Auf der Flucht vor dem Schmerz.
Auf der Flucht vor seinen Gedanken.
Auf der Flucht vor sich selbst.

Er möchte nicht noch einmal jemanden verlieren müssen, nicht noch einmal Versagen.

Das warme Lächeln des Busfahrers erlischt, als Tristan sich ein Ticket kauft. Manchmal hat er das Gefühl, die Menschen könnten die Abgründe erkennen, die sich in ihm auftun. Einige Deckenlampen im hinteren Abteil sind ausgefallen. Zielstrebig steuert er auf die letzte Reihe zu. Aus dem Platz in der Dunkelheit beobachtet Tristan das Geschehen auf der Strasse.

Hier fühlt er sich sicher.
Unsichtbar.

Eine Frau springt in die Arme eines wartenden Mannes, sie scheinen sich lange nicht gesehen zu haben. Tristan kann das freudige Lachen der Frau erkennen; die Fältchen am Rande ihrer Augen. Er kann das Glück spüren, auch wenn er es selbst lange verloren hat.

Das Rütteln des Busses, der sich wie eine Schlange über den unebenen Asphalt schiebt, reisst Tristan aus seinen Gedanken.

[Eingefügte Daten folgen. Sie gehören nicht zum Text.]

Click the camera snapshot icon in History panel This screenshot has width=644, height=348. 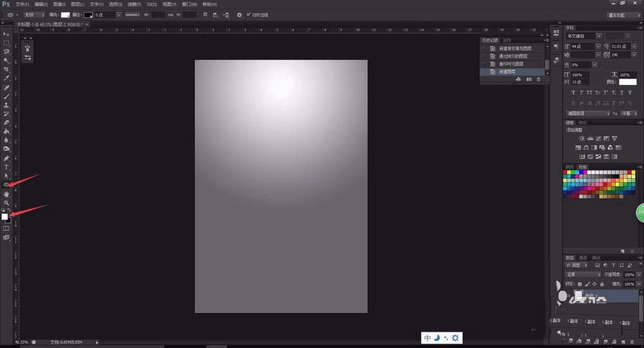click(x=529, y=79)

An der nächsten Haltestelle müsste er aussteigen. Doch wozu? Nur um einen weiteren einsamen Abend zu Hause zu verbringen. Um wieder dieselben TV-Shows zu schauen. Um dasselbe fade Fertigmenü aus der Mikrowelle zu essen und schliesslich vor der Flimmerkiste einzuschlafen.

Aber wohin sollte er sonst?

Noch bevor Tristan wieder seiner, für ihn üblichen Melancholie verfallen kann, kommt der Bus mit quietschenden Reifen zum Stehen. Er wird aus dem Sitz gerissen und zu Boden geschleudert. Halblaut flucht er vor sich hin: "So eine Scheisse! Was soll das Mann? Halt die Karre doch auf Kurs!"

Benommen rappelt er sich wieder auf, ein schmerzerfülltes Stöhnen lenkt seine Aufmerksamkeit nach vorne.

Einige Gäste blicken über die Schulter und mustern das Geschehen. Sie brechen für ein paar Augenblicke aus ihren üblichen Mustern aus. Doch ihr Leben geht weiter, ihre Blicke gehen zurück auf die Mobiltelefone oder aus dem Fenster.

Die übrigen Busgäste scheinen nicht bemerkt zu haben, dass eine junge Frau am Boden liegen geblieben ist. Tristan ist wohl der Einzige dem es aufgefallen ist. Sogar der Busfahrer setzt seine Route unbeirrt fort.

Niemand scheint sich wirklich um sie zu kümmern.

Die junge Frau hält sich den Kopf und richtet sich langsam auf, um zurück in ihren Sitz zu kriechen. Ihr Mantel hat sich durch die Flüssigkeit am Boden an manchen Stellen dunkel verfärbt.

Erst jetzt sieht Tristan, dass sich ein schwerer dunkler Fleck im Gang gebildet hat.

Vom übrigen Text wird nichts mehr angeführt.